Asked if fellow shareholders backed the resolution, Greig said that SHARE raised the issue with Leith Wheeler and RBC Global Asset Management, although they did not confirm their vote. A spokesperson for RBC told RI that their vote was in favour of the resolution; and Leith Wheeler had not replied at the time of publication.
Greig assumed that there should be large investors among those who voted for the resolution.
“Large shareholders have spoken out about gender and ESG issues in public”, she said, adding that it would be interesting to know “whether their voting goes the same as their words”.
Although the UK Financial Reporting Council’s Stewardship Code recommends that institutional investors publicly disclose their voting records, many have been silent on the topic. Asked about their votes at Constellation, State Street Global Advisors (SSGA), Vanguard and BlackRock (all signatories of the FRC’s Stewardship Code) said they don’t comment on individual companies or votes. Janus Henderson, also a signatory of the Code, had not responded to the request ahead of publication.Fidelity Institutional Asset Management also declined to disclose its vote. Norges Bank proved an exception by publishing its vote – in favour of the resolution at Constellation – on its website.
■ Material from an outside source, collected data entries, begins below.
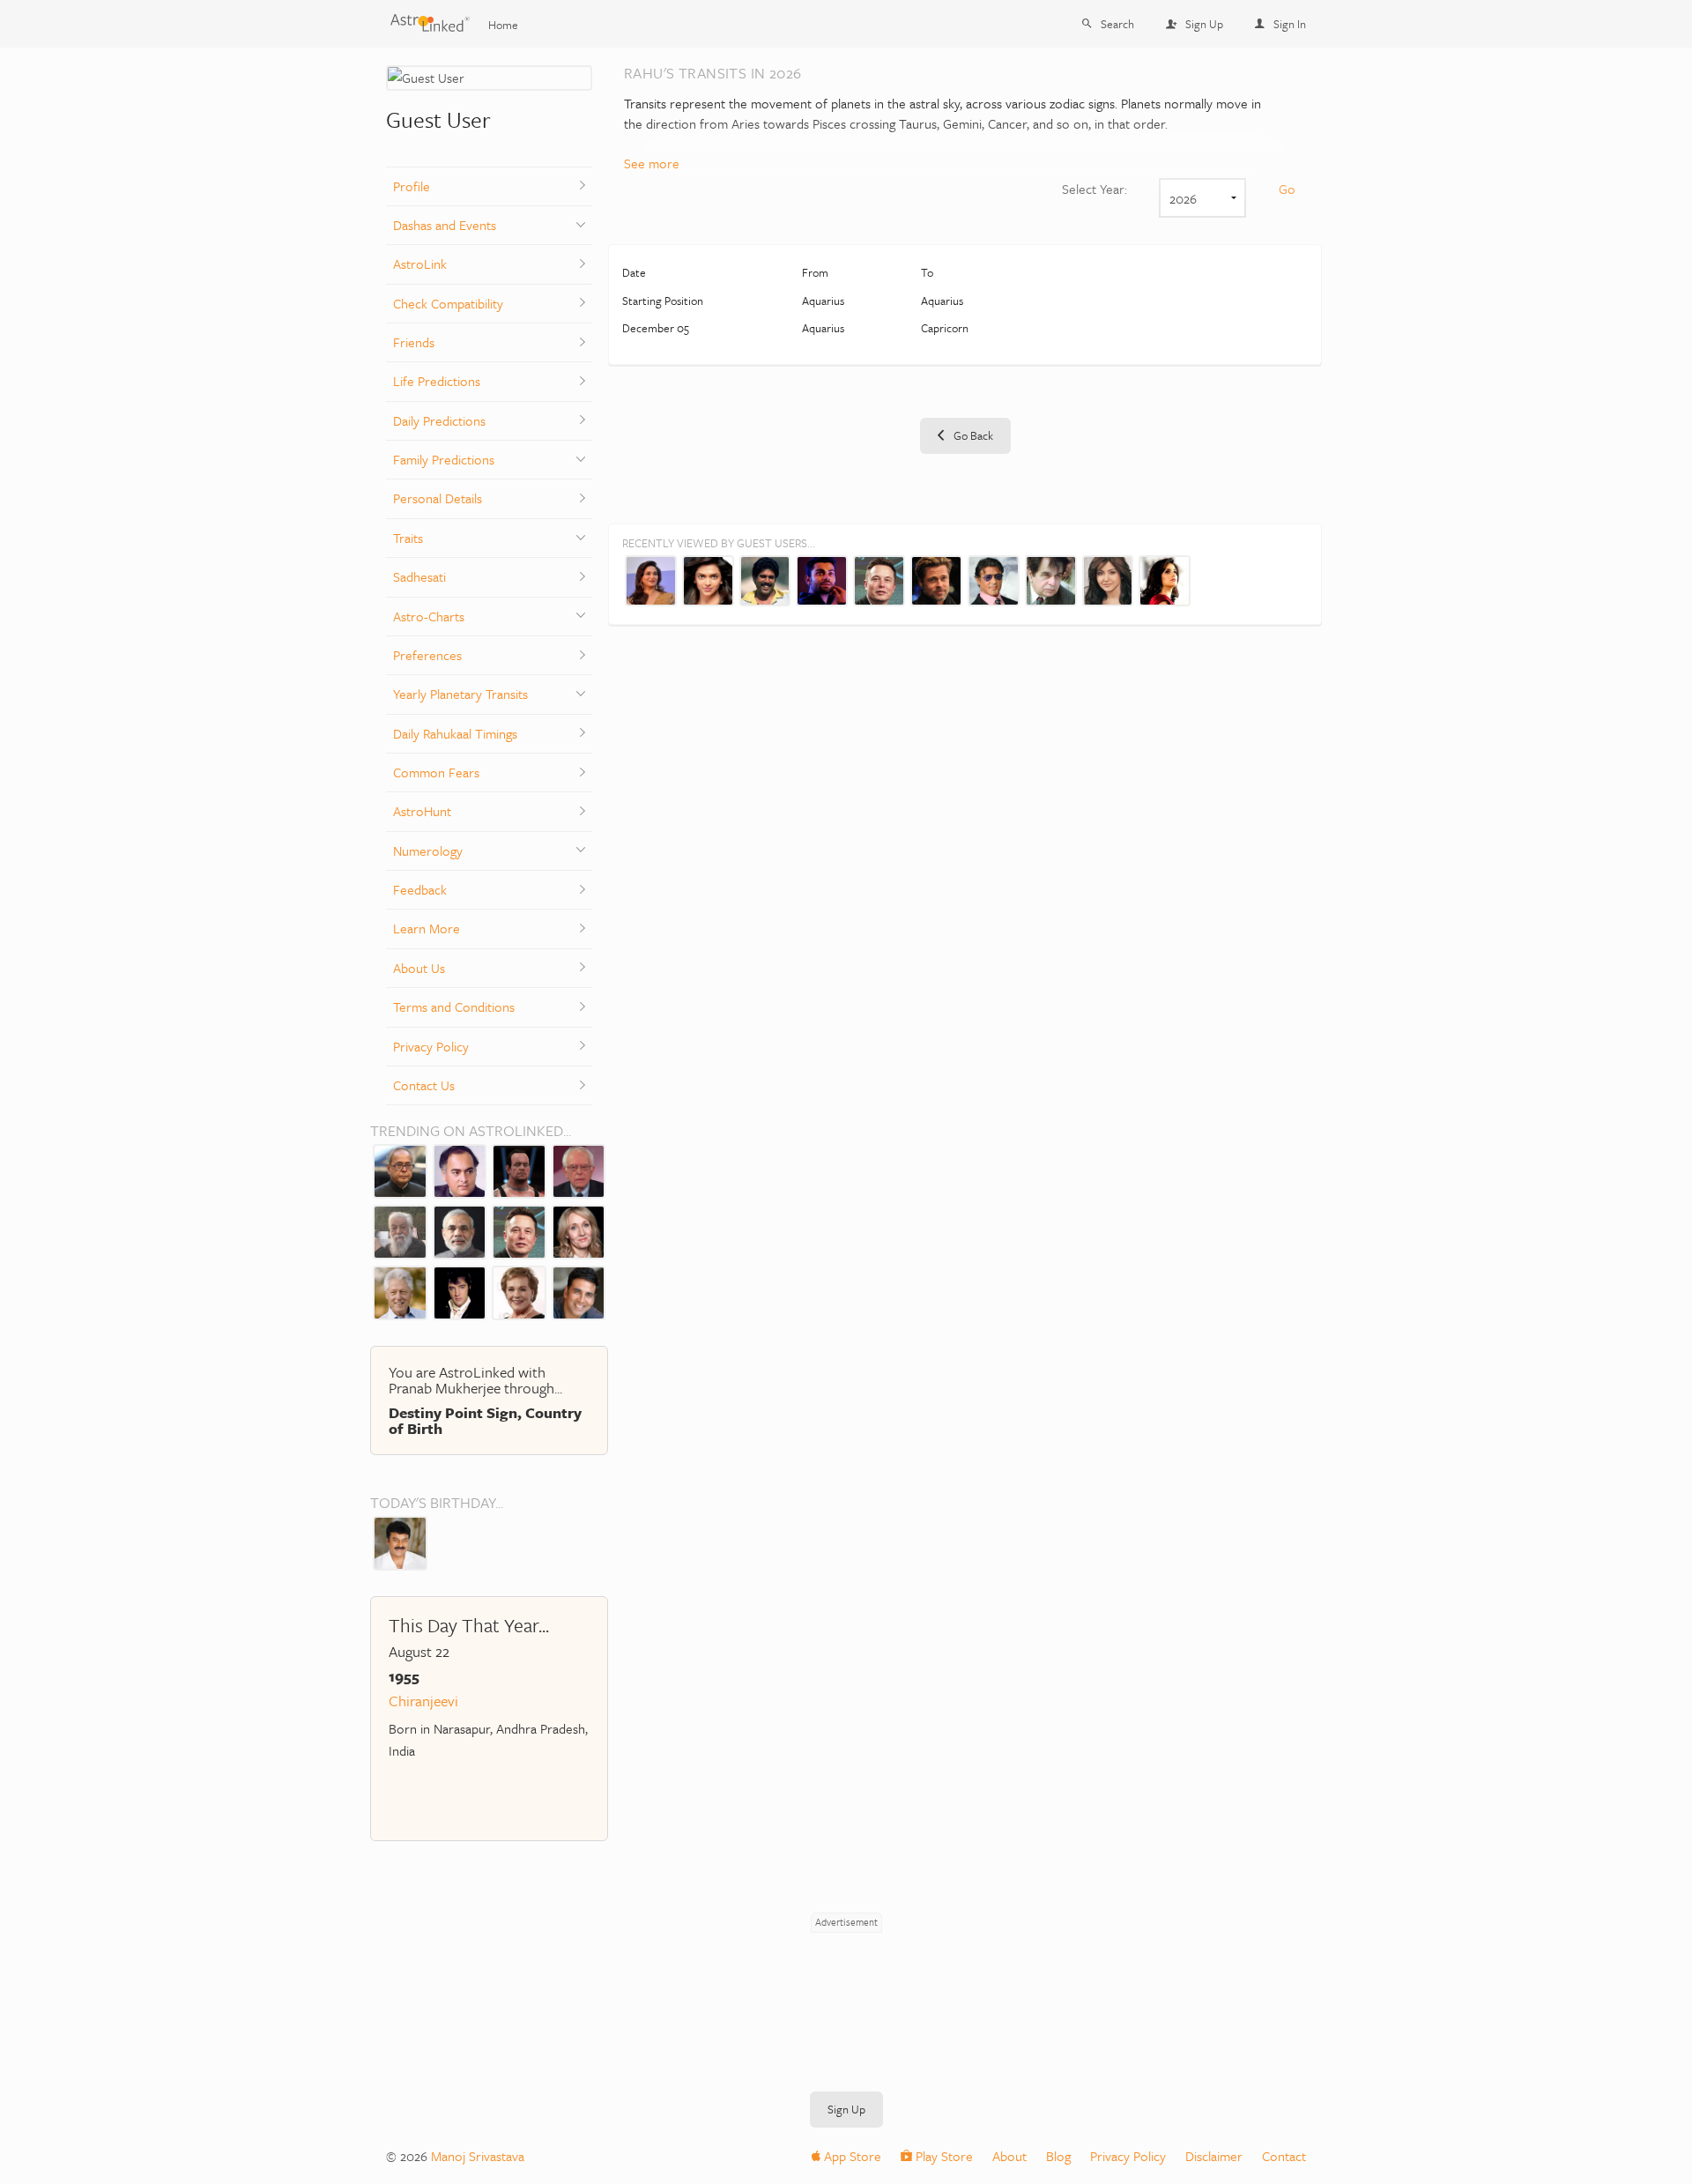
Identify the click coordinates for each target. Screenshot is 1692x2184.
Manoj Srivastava (477, 2155)
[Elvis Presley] (460, 1291)
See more (651, 163)
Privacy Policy (431, 1046)
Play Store (942, 2155)
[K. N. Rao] (400, 1230)
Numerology (428, 850)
At Hermes EOS, the stewardship and engagement unit of Hermes Investment Management, Natacha Dimitrijevic told RI that they recommended their clients to vote in favour of SHARE’s shareholder resolution at Constellation.

“We view diversity as the bedrock of board effectiveness, necessary to challenge senior executives and non-executives, as well as to counter groupthink and unconscious biases,” Dimitrijevic said.
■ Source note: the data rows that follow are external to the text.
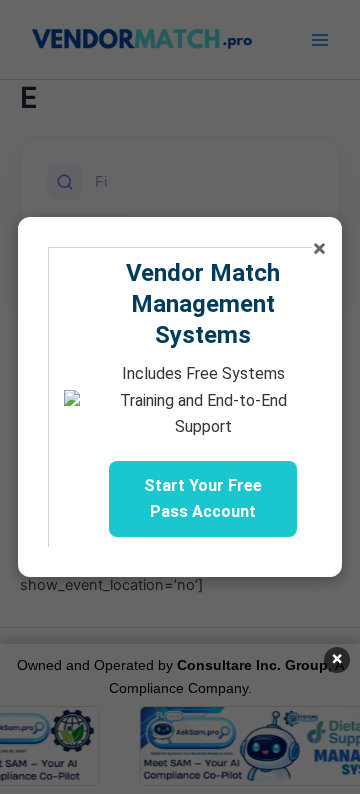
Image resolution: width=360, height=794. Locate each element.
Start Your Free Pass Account (203, 498)
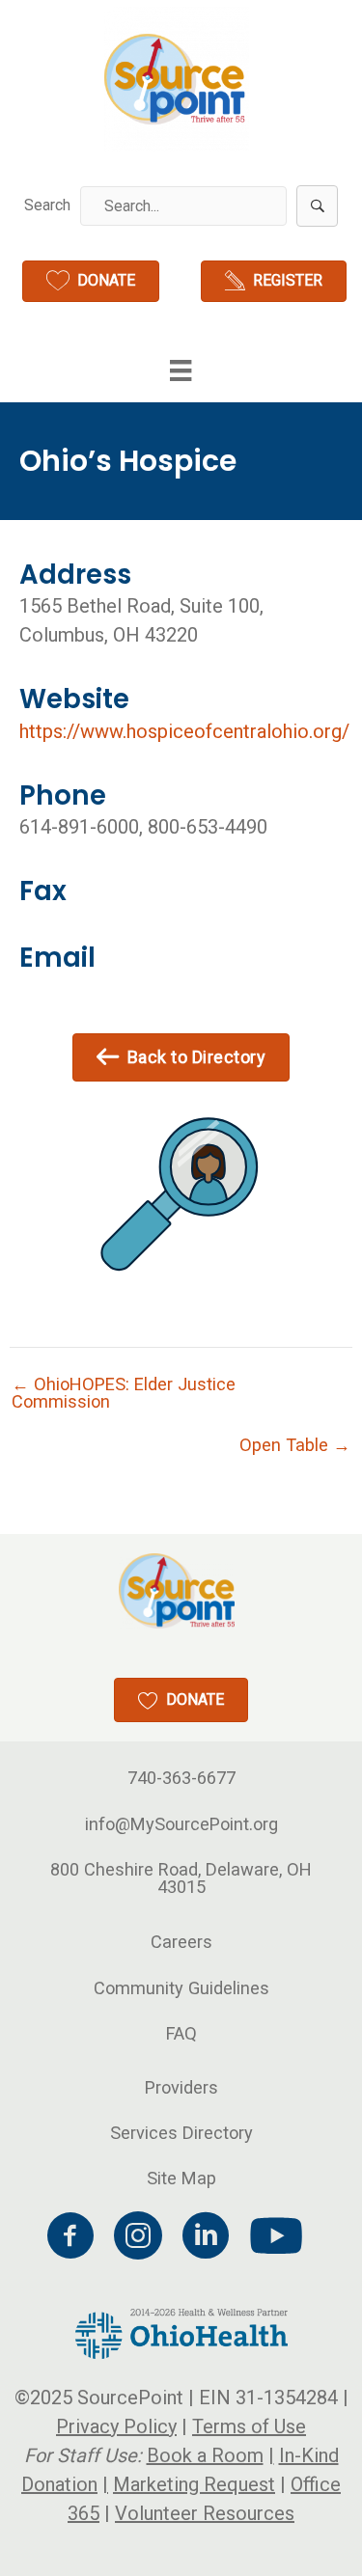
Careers (181, 1942)
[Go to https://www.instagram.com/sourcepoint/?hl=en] (138, 2238)
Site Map (181, 2178)
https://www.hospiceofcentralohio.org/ (184, 731)
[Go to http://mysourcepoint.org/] (176, 79)
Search (47, 205)
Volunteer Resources (204, 2513)
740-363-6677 (181, 1778)
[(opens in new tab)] (181, 2332)
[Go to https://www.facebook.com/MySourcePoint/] (70, 2238)
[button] (317, 206)
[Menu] (180, 370)
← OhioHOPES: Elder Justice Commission (124, 1393)
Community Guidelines (181, 1988)
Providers (181, 2087)
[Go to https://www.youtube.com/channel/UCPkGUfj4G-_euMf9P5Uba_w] (273, 2236)
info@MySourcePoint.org (181, 1824)
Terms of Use (249, 2426)
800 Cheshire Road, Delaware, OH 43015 (181, 1878)
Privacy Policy (116, 2426)
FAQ (181, 2033)
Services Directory (181, 2133)
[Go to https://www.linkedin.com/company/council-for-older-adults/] (205, 2238)
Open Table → (294, 1445)
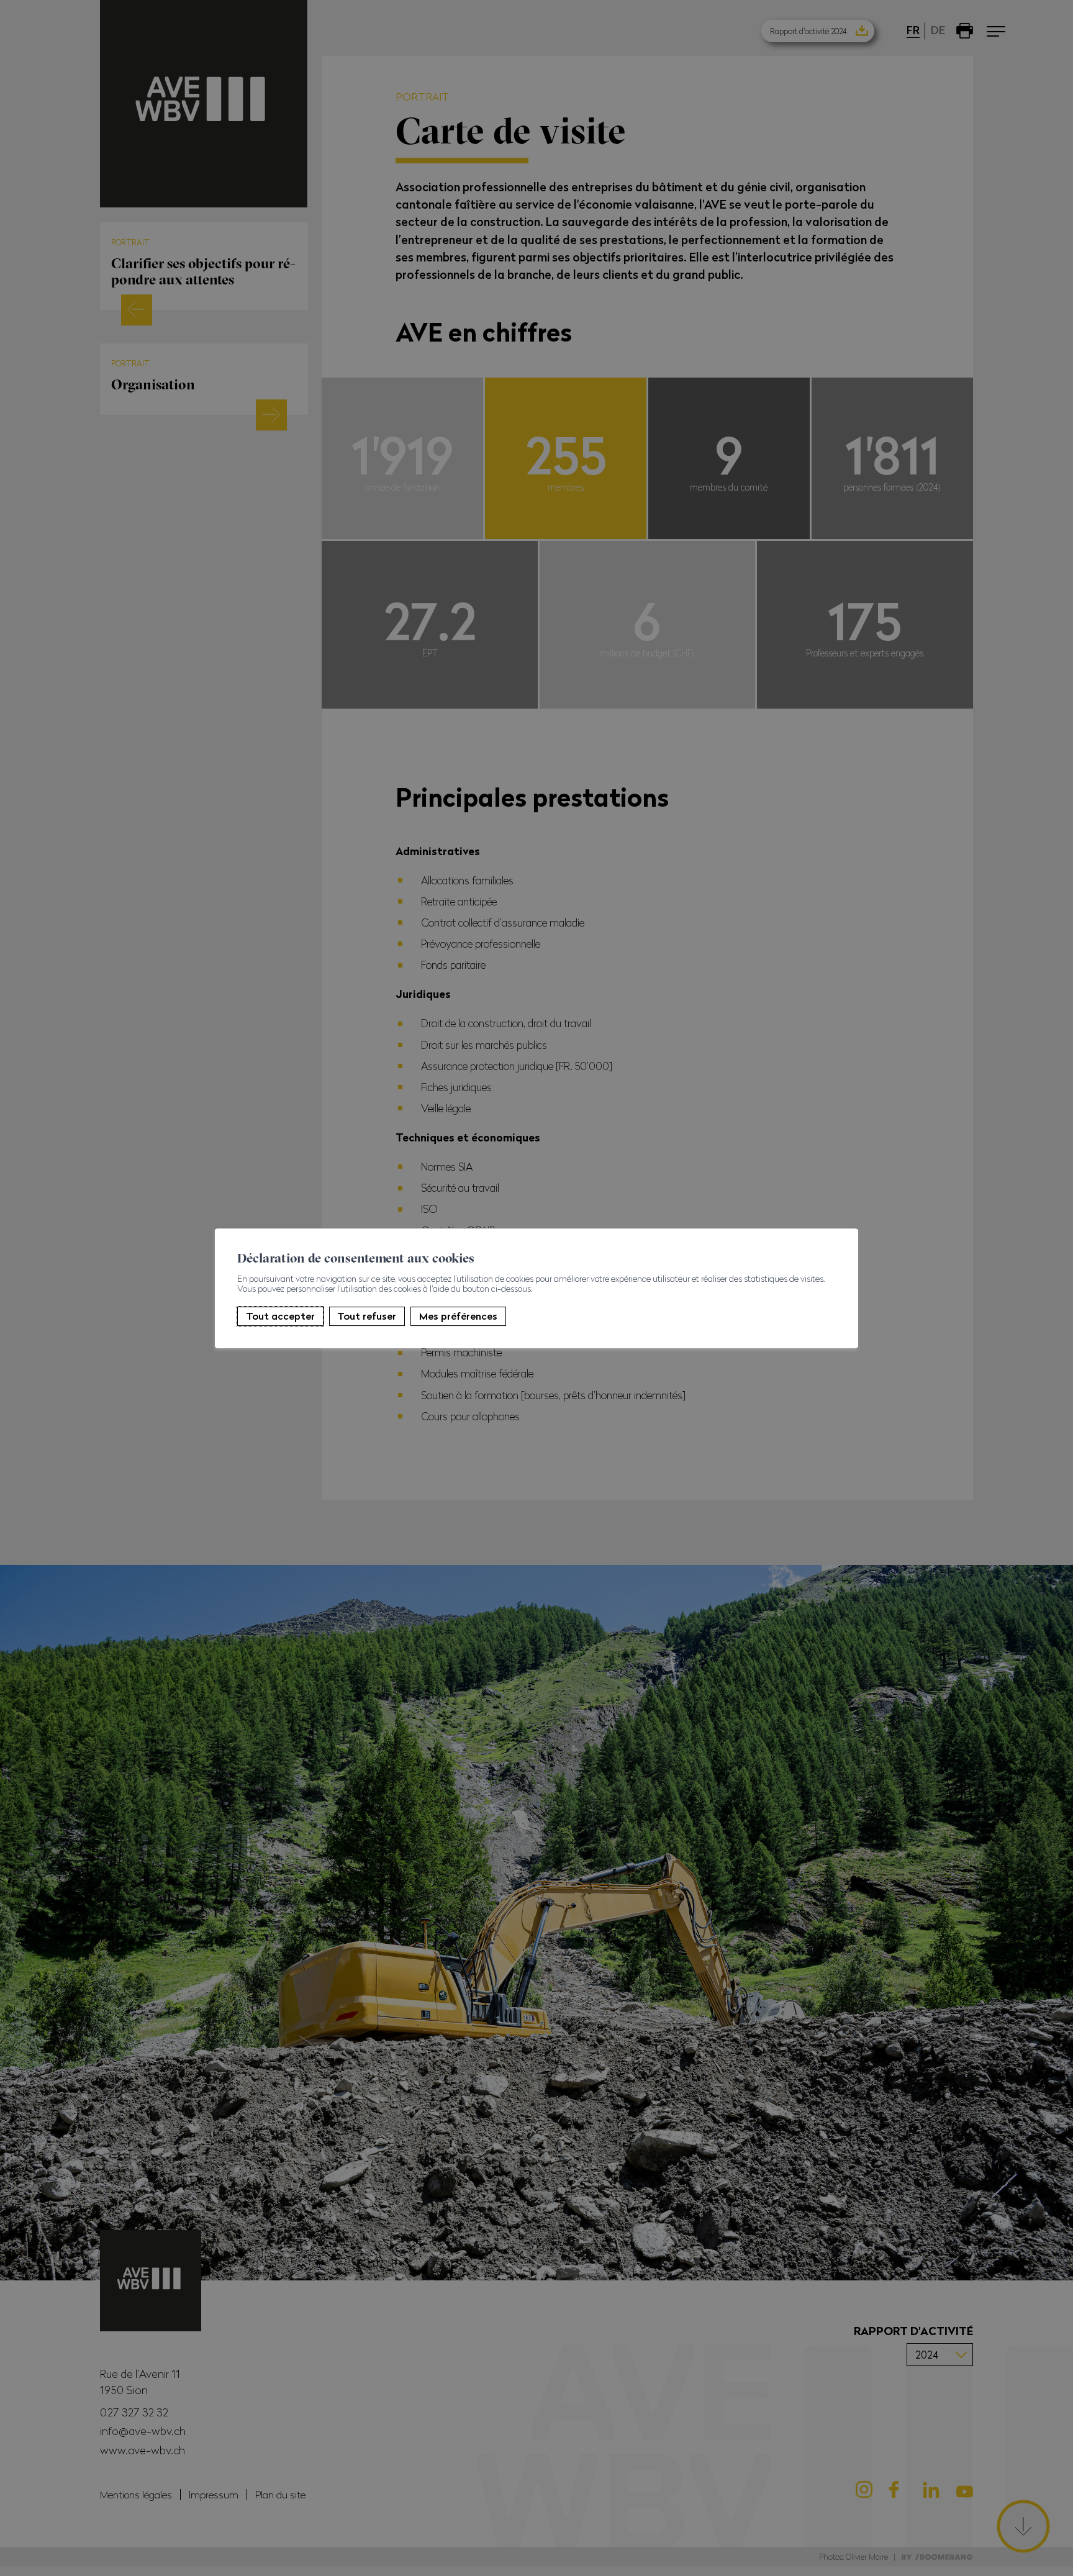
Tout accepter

UK proxy advisor, PIRC (which advises the £200bn UK Local Authority Pension Fund Forum) recommended to vote for the resolution.
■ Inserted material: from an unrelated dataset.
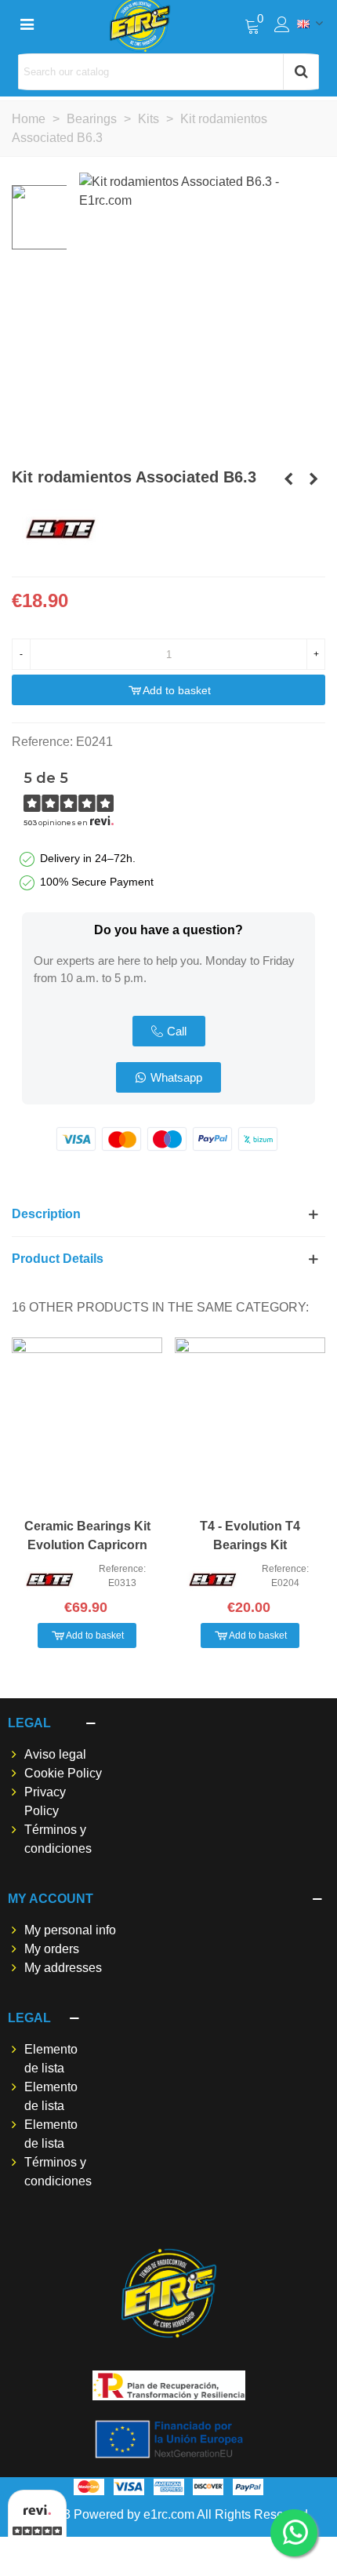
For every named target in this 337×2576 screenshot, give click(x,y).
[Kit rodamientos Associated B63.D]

In the US, the number of board diversity resolutions is relatively low, according to Jackie Cook, founder of proxy voting analysis firm FundVotes, despite this issue having achieved a significant profile.

“I believe that many more resolutions would have been filed and successfully resolved prior to the proxy being issued, given how important it would be to companies to not have this resolution appear on their ballots,” Cook told RI.

According to FundVotes’ data and analysis, no more than 14 resolutions have made it to US ballots since September 2017 (that includes resolutions touching on other gender and non-discrimination issues beyond the three only categorised as board diversity proposals).

Among the proxies already voted on during the 2018 AGM season, there is a resolution at Starbucks asking for a diversity report on race and gender, filed by Trillium Asset Management, which garnered 35% of votes.

The highest support so far, 51%, was achieved at PaloAlto Network, a cybersecurity firm, on a similar resolution also filed by Trillium.

At Exxon’s AGM, a resolution filed by the City of New York Retirement Systems requests that management to discloses a “board diversity matrix”. This will be voted on May 30th.

In the UK, Legal & General Investment Management (LGIM) has taken a tough stance on diversity laggards and said it will vote against the chairs of FTSE350 boards with less than 25% of female directors. Asked which companies these are, an LGIM spokesperson said it would not disclose names.

According to the latest Hampton-Alexander review published in November 2017, which analyses gender balance in FTSE leadership (both boards and executive committees) and ranks constituents accordingly, 337 of them would potentially fall under LGIM’s gender targets.

Just among the FTSE100, there are 29 companies with under 25% female board directors, 139 among the FTSE250 and 169 among the FTSE350.

In 2017 LGIM said it voted against 37 boards chairs or chairs of nomination committees. Its voting records are published here.